La Data Science è una disciplina “onnivora”, consuma conoscenza da tante altre discipline: matematica e statistica per iniziare, ma anche tanta computer science, senza trascurare la data visualization che assume, sotto certi aspetti, forti tratti percettivi e financo artistici.

Per un principiante entrare nella Data Science significa innanzitutto rivedere le proprie competenze di statistica e di matematica di base. In questo post vediamo quali sono le più importanti e quali competenze invece sono richieste più raramente.

Analisi

L’analisi matematica (“Calculus” in inglese) è una delle tecniche che servono al data scientist per capire e risolvere problemi come: a) calcolare i massimi/minimi delle funzioni b) derivare in maniera corretta le differenze prime/seconde dei dati. 

Queste tecniche generali tornano molto utili quando si ha in mente un modello, una funzione che rappresenta i dati e la si vuole confrontare con i dati veri, in gergo si dice “fare il fit” della funzione. Più raramente al data scientist viene chiesto di usare il calcolo integrale e più raramente ancora risolvere equazioni differenziali, tema che è molto più comune a certi settori dell’ingegneria tradizionale.

Calcolo matriciale

La forma naturale dei dati per un data scientist è la matrice: la tabella a doppia entrata: righe e colonne. Quando si lavora un file excel o un più pratico CSV è normale infatti lavorare su tabelle, che dal punto di vista matematico sono niente altro che matrici.

Sulle matrici occorre quindi saper fare tutte le trasformazioni di base del calcolo matriciale: prodotti di matrici, determinanti ed autovalori/autovettori tornano utili durante calcoli quali il clustering e sebbene siano i software a fare queste operazioni è necessario avere ben chiara la definizione di autovalore. 

Capita poi molto spesso di fare calcoli semplici come la trasposizione di matrici, talvolta la riduzione a matrice triangolare: durante queste operazioni è necessario sapere che i metodi numerici di calcolo matriciale possono andare incontro a problemi di convergenza e che più in generale lavorare su numeri a virgola mobile può – dopo poco tempo – accumulare anche notevoli errori.

Statistica di base

Il data scientist deve sapere tutto, ma proprio tutto, sugli indici di tendenza centrale: media, mediana, e moda devono essere naturali e banali per un data scientist.

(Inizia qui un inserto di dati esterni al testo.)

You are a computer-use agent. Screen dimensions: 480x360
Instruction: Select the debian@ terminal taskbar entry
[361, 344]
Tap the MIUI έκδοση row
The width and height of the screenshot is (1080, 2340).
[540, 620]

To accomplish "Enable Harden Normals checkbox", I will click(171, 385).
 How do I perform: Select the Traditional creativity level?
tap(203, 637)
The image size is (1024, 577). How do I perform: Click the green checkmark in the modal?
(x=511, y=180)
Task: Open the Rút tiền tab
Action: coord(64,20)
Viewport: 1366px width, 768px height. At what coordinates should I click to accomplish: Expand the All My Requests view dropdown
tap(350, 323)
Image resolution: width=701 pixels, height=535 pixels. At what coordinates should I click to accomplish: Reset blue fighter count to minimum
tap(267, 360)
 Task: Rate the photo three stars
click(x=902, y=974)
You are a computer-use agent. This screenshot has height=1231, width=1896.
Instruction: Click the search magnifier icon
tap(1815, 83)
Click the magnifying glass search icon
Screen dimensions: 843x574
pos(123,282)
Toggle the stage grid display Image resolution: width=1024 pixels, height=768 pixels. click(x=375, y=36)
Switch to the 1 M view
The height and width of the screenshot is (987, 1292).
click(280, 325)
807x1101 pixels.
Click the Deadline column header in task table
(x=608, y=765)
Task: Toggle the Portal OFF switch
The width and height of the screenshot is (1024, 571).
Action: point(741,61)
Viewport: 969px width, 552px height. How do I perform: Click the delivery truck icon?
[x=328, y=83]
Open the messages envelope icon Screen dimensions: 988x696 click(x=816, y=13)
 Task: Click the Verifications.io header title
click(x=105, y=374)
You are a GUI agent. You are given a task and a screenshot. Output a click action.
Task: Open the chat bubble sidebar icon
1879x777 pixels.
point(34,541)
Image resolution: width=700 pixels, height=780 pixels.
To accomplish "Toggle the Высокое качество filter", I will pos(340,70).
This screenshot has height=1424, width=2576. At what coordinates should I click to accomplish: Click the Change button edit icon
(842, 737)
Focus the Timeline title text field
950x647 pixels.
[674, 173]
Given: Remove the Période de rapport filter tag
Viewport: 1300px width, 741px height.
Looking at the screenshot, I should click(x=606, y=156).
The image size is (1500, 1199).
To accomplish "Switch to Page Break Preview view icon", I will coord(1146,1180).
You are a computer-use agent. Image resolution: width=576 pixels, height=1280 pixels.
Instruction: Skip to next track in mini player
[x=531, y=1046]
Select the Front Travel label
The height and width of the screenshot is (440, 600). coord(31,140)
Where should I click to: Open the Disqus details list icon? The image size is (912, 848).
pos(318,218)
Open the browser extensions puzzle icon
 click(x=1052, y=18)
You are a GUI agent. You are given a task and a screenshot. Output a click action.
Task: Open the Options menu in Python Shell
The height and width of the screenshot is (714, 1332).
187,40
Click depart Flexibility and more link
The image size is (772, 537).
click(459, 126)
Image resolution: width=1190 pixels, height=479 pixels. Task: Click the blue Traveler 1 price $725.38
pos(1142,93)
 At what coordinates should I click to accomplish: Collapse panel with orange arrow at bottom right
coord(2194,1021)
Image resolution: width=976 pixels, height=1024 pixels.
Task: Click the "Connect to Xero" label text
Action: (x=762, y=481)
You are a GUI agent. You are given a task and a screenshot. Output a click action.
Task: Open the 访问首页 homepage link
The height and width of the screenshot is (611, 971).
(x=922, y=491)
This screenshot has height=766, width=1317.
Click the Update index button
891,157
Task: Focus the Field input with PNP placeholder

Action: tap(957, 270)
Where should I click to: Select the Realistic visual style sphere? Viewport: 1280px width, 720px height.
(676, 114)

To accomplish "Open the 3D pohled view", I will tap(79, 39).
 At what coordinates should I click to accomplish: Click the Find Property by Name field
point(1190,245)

In particolare deve sempre avere ben chiari i concetti di robustezza, bias e outlier che si legano naturalmente agli indici di dispersione (deviazione media assoluta e deviazione standard).

Il data scientist conosce molto bene le distribuzioni statistiche e per esempio cosa significa trovarsi a 3 sigma rispetto alla media, sicuramente la distribuzione Gaussiana gli è ben nota ma non deve trascurare anche la Poisson (distribuzione per gli eventi rari) e la binomiale. La sua formazione in statistica di base può dirsi completa.

Statistica avanzata

La statistica più avanzata utilizza tantissimo i test per l’inferenza: dalla semplice correlazione (che come è ben noto non è causalità) fino ai test che associano e misurano i risultati dei test di significatività. Deve conoscere come fare “lo zero” ovvero come trovare – con tecniche di randomizzazione – il valore teorico che i dati assumerebbero se fossero perfettamente casuali. 

Tutti questi metodi aiutano il data scientist a costruire il livello di significatività che è il metodo scelto dal data scientist per dare forza alle proprie conclusioni: con quale forza si può trarre una conclusione dai dati? Con quale livello di confidenza?  

Concludono il bagaglio di statistica avanzata tutti i multitest come il multi arm bandit o gli A/B test che vengono usati in statistica per capire se due o più gruppi hanno caratteristiche differenti tra loro. Gli A/B test sono comunemente utilizzati nel marketing per confrontare i prodotti tra loro.

Computer science

Il data scientist è un buon programmatore che di solito utilizza linguaggi come R o Python, conosce bene l’uso del controllo di versione Git ed il linguaggio SQL. La sua programmazione si avvale dell’orientamento agli oggetti ed ove possibile anche dei test unitari. Talvolta il data scientist utilizza anche i database noSQL come MongoDB o CouchDb o le versioni equivalenti dei vari cloud vendors (AWS, Google, Microsoft). 

Per quanto il data scientist non sia specificamente un ingegnere dei dati la sua cultura sul data engineering è sufficientemente vasta.